# Orchards and horses



## thealabamaredhead (Aug 16, 2010)

The farm we are trying to get has 3 orchards on it. We are planning on ripping out 2 of them for horse pasture. The best location for the barn and main pasture has the older fruit trees, and I feel bad killing them. Would it be bad to leave a few in the pasture? I don't know what type of trees they are yet, I guess I need to get someone out from a nursery to tell me. Of course the horses come first, so if they are bad i'll have them all ripped out. The farm my parents kept their horses at had a pear tree in the pasture and my old gelding loved eating those pears, and he never coliced or anything. Has anyone had experience with this?


----------



## Kelli (Mar 13, 2012)

If it were me, I wouldn't have any fruit trees in my pasture. I think of it as the equivalent of leaving the door open to the grain storage. I know that my horse would not stop eating, especially if it were apples. I have a friend who kept an older horse in a pasture with a couple of apple trees. They went out and had to pick up the fruit daily to keep the horse from over eating, they went on vacation for a few days and the horse colicked. The neighbors were watching the property, but didn't know to pick up the apples.

The other problem with fruit trees is they can be very messy. You have to pick up the fallen fruit frequently or you can have a huge problem with insects and rodents which is also not great for horses.

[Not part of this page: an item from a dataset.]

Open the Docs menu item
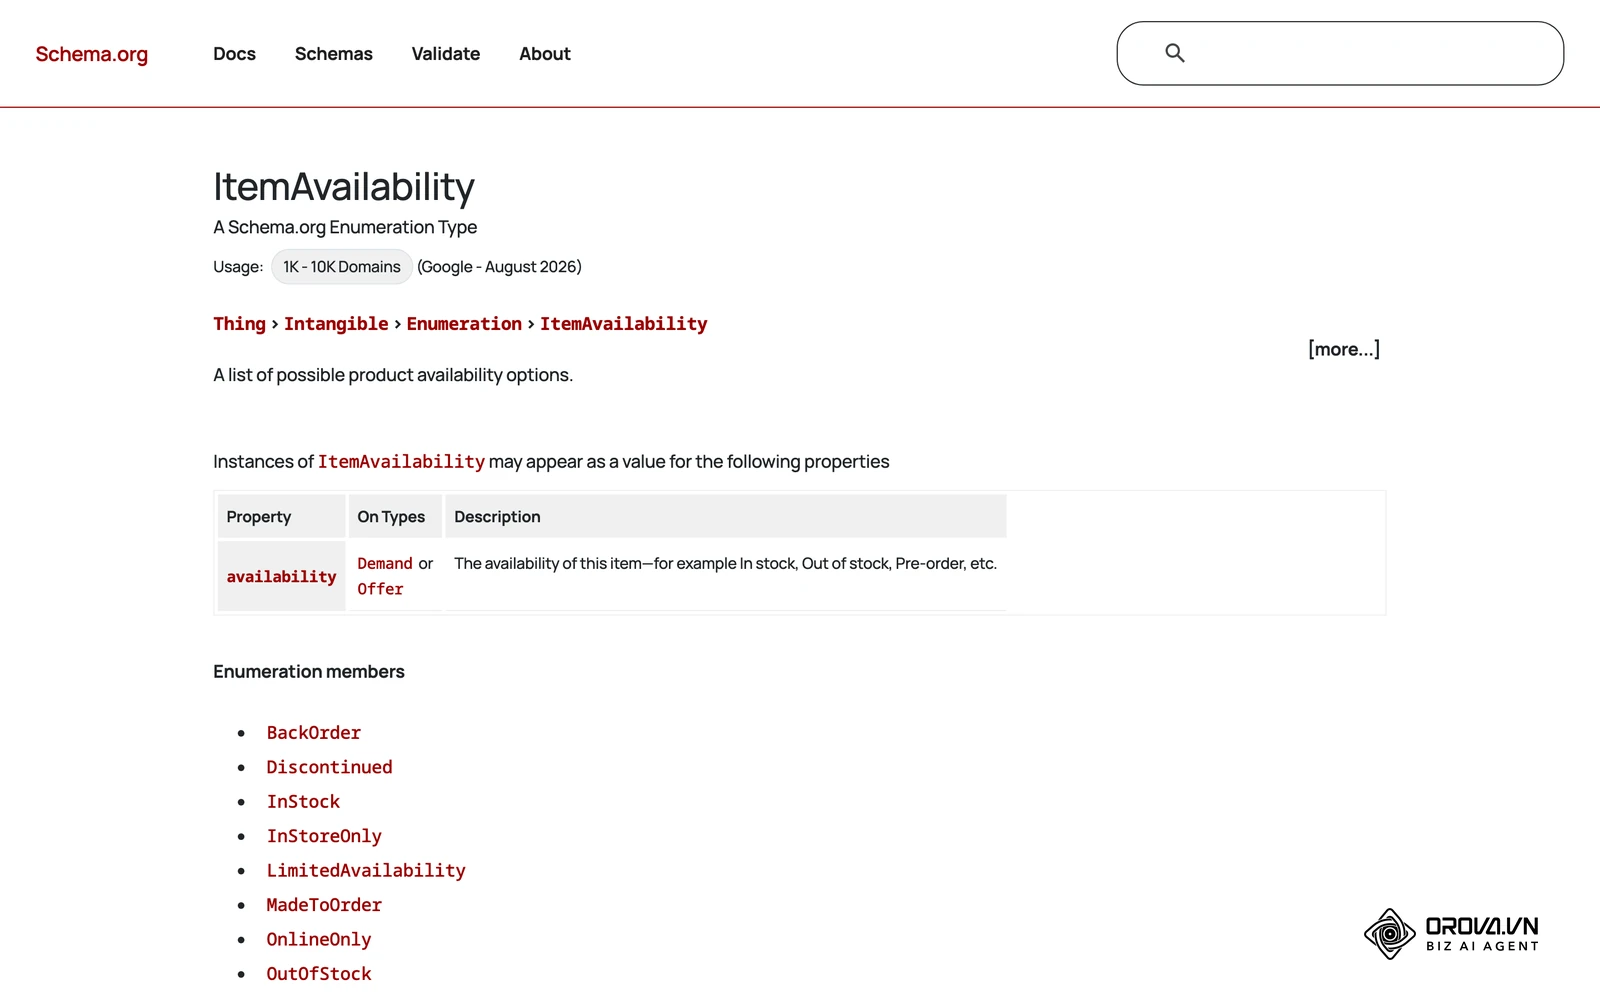This screenshot has height=1000, width=1600. click(x=234, y=54)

If you love the idea of an orchard and want to keep some of the trees, you can always fence off a couple of the trees in the pasture. If maintained, it can make a lovely addition to your home, and your horses would love a fresh apple from time to time.


----------



## pepperduck (Feb 14, 2008)

My horses are in a pasture with two old pear trees. We have never had a problem with them getting sick or colicing, and we don't pick up the pears. Keep in mind that the size of the tree may change this. While the trees we have are older they don't produce a TON of fruit. The horses eat what drops on the ground, so its really not too many a day since the tree doesn't bear a ton of fruit.


----------



## Kelli (Mar 13, 2012)

That is true pepperduck. I guess she should probably ask about how much they produce. Plus I have a peach tree, and it is a pain (i'd be tempted to cut it down if the peaches weren't so good)! It produces a ton of fruit and if we don't pick the fruit up daily, we get a huge bee and insect problem...of course it is nowhere near our horse I'm thinking peaches would be a no no for horses left unattended, but I could be wrong.


----------



## Almond Joy (Dec 4, 2011)

A friend of mine in Vermont has two apple trees in her horse pasture, and they will only eat the apples if she picks them... I'm sure all horses are different though!


----------



## Foxhunter (Feb 5, 2012)

Absolutely no problem. I have had horses turned out in orchards over the years and never had a problem with them over eating the fruits.
They will eat several but then move on to the grass.


----------